Donations of materials, skills or resources

Not all support needs to involve people on site.

Many businesses are able to donate materials that would otherwise go unused, timber, offcuts, containers, tools, fabric, planters or surplus stock. I know at least two schools that received a mud kitchen by approaching local building sites for unused materials (one even got an outdoor tap fitted along with it!). Others may offer professional skills such as design advice, printing, signage, or logistical support.

Material donations are often one of the lowest‑risk, highest‑impact forms of business involvement. Once resources are on site, they sit entirely within school systems and routines.

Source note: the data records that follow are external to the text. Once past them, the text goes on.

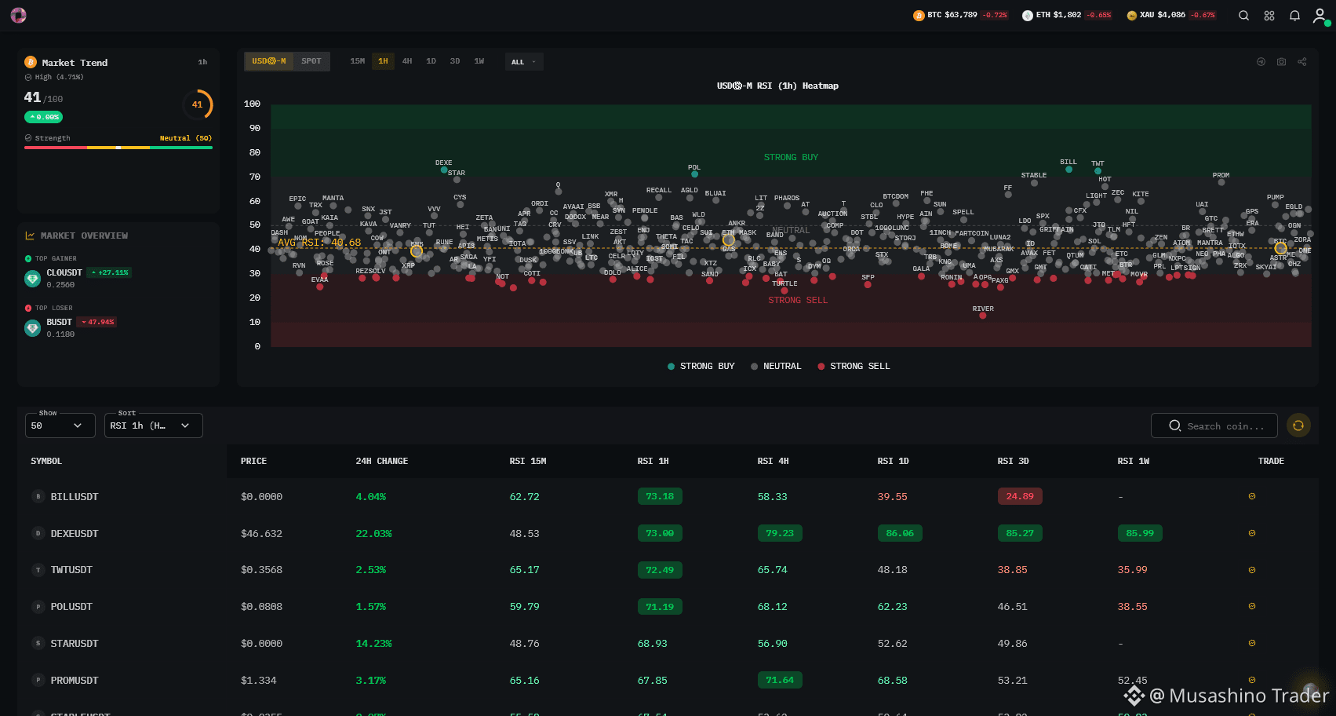Open the ALL filter dropdown
This screenshot has height=716, width=1336.
tap(524, 62)
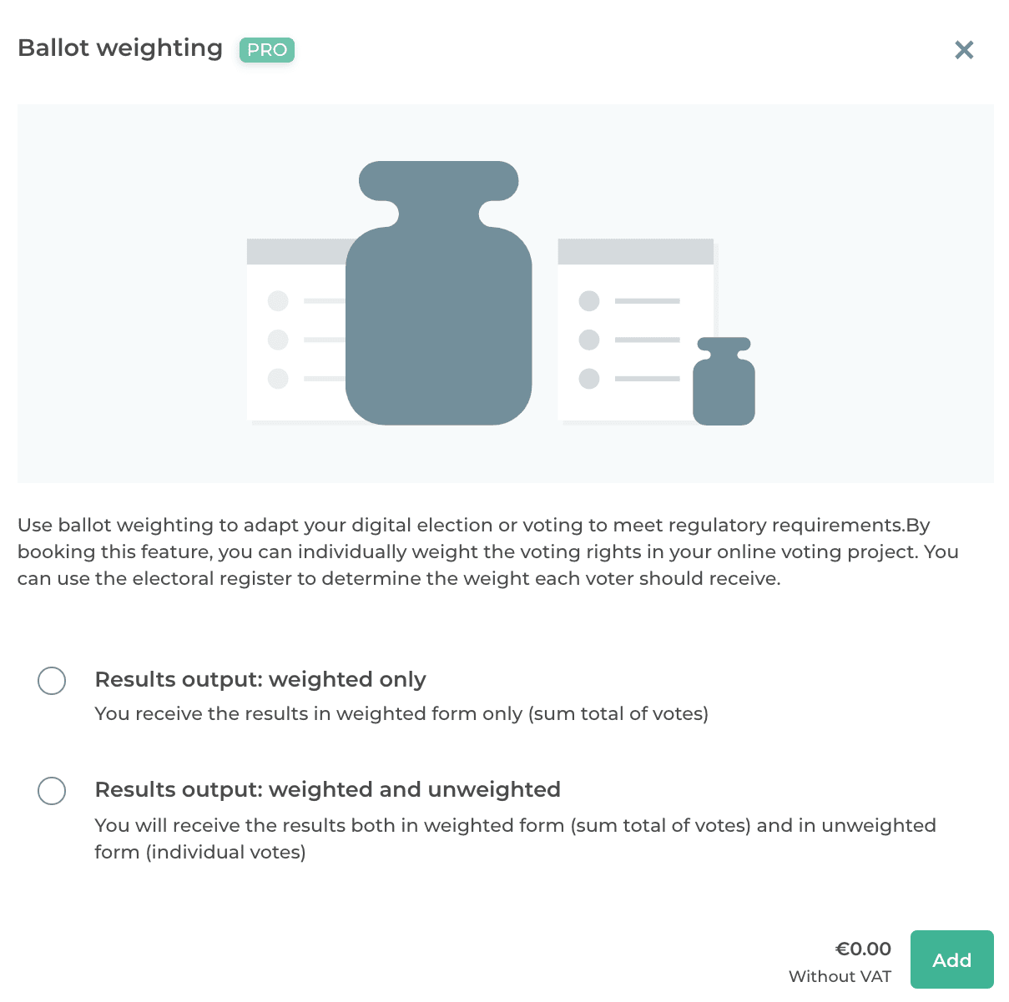Click the large weight illustration icon

tap(439, 317)
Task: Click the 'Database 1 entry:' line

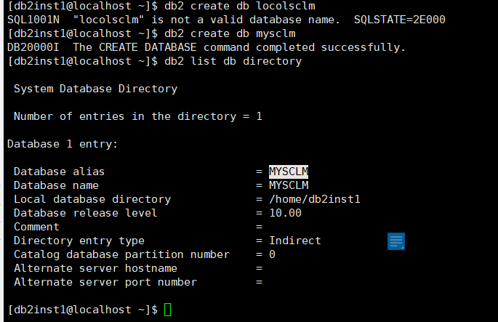Action: (x=63, y=144)
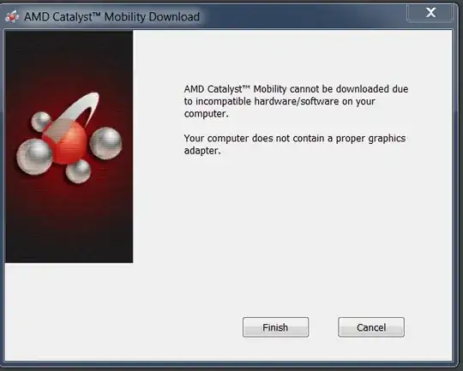Cancel the Catalyst Mobility download
Screen dimensions: 463x371
tap(371, 327)
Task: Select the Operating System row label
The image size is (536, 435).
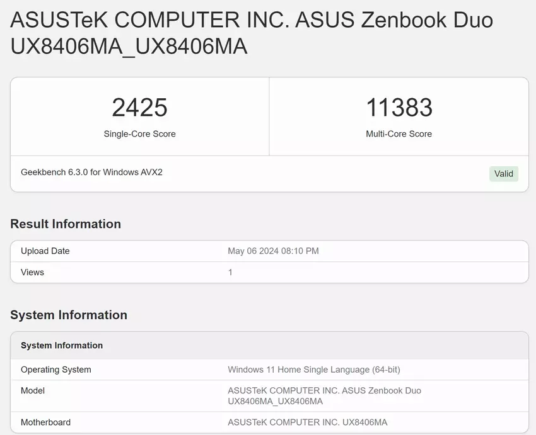Action: [56, 370]
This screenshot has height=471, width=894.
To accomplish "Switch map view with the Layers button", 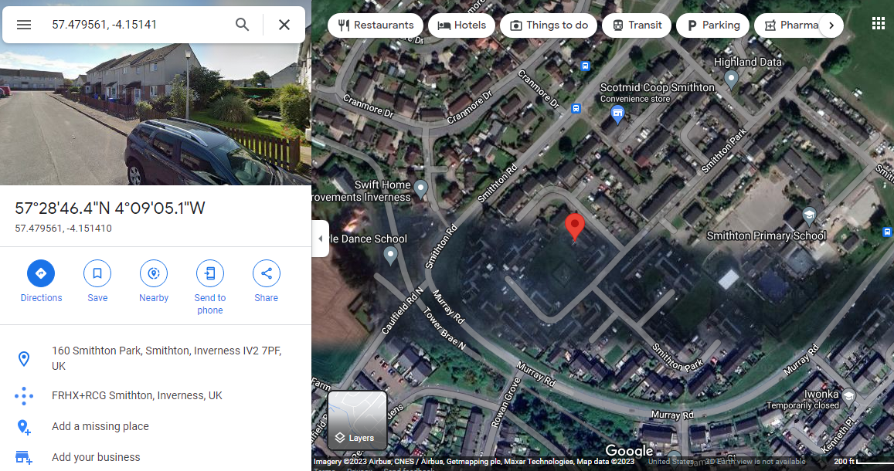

Clear communication about what is useful, and what is not, helps prevent schools from feeling obliged to accept items that do not fit their context.

Benefits for schools

When thoughtfully approached, working with local businesses can:

  • improve outdoor spaces without drawing on school budgets
  • reduce staff workload for specific, time‑limited projects
  • strengthen local connections in practical, non‑performative ways
  • model community contribution and cooperation for pupils

Crucially, these benefits are most sustainable when they are finite and clearly bounded.

Benefits for businesses

For businesses, involvement with schools can:

  • support staff wellbeing and morale through volunteering
  • provide meaningful local CSR activity
  • strengthen community reputation in authentic ways
  • offer structured opportunities for staff to contribute skills
  • support environmental or social impact goals

When schools are clear about boundaries and purpose, businesses often appreciate the clarity. Knowing exactly what is needed, for how long, and why makes it easier for them to participate responsibly.

Avoiding mission drift

The greatest risk in working with businesses is not exploitation – it is drift.

Drift happens when decisions are shaped by what is offered rather than what is educationally needed, or when schools feel pressure to accommodate visibility, branding or ongoing involvement that does not serve learning.

Schools remain responsible for:

  • educational purpose
  • equity and inclusion
  • safeguarding and accountability

Business involvement should support these aims, not reshape them.

Ending clearly and well

As with other forms of community involvement, endings matter.

One‑off projects, time‑limited volunteering days and clearly defined donations all have natural conclusions. These endings allow schools to express gratitude, reflect on impact, and decide – without pressure – whether further involvement would be helpful.

Clarity protects relationships on both sides.

And, finally…

It is also important to recognise that not all businesses have the same capacity to give.

Small and micro-businesses often care deeply about their local communities and schools, but they may not have spare staff time, surplus materials or financial flexibility. Requests for support, particularly when framed as freebies or ongoing help, can place real pressure on businesses that are already operating close to capacity.

This is not always visible from the outside. A business can appear established or well-resourced, when in reality it may be one or two people balancing delivery, income and long-term sustainability. Many small organisations choose to give back in specific, planned ways, and outside of that, may simply not have the capacity to do more.

Approaching businesses with clarity, realistic expectations and genuine permission to say no protects relationships on both sides. Support offered freely and within capacity is far more sustainable than support given out of obligation.

Working with local businesses can support outdoor learning in practical, ethical and mutually beneficial ways, but only when involvement is chosen carefully, time-limited, and grounded in respect for everyone’s capacity.

As a micro-business ourselves, this is something we are acutely aware of at Love Outdoor Learning.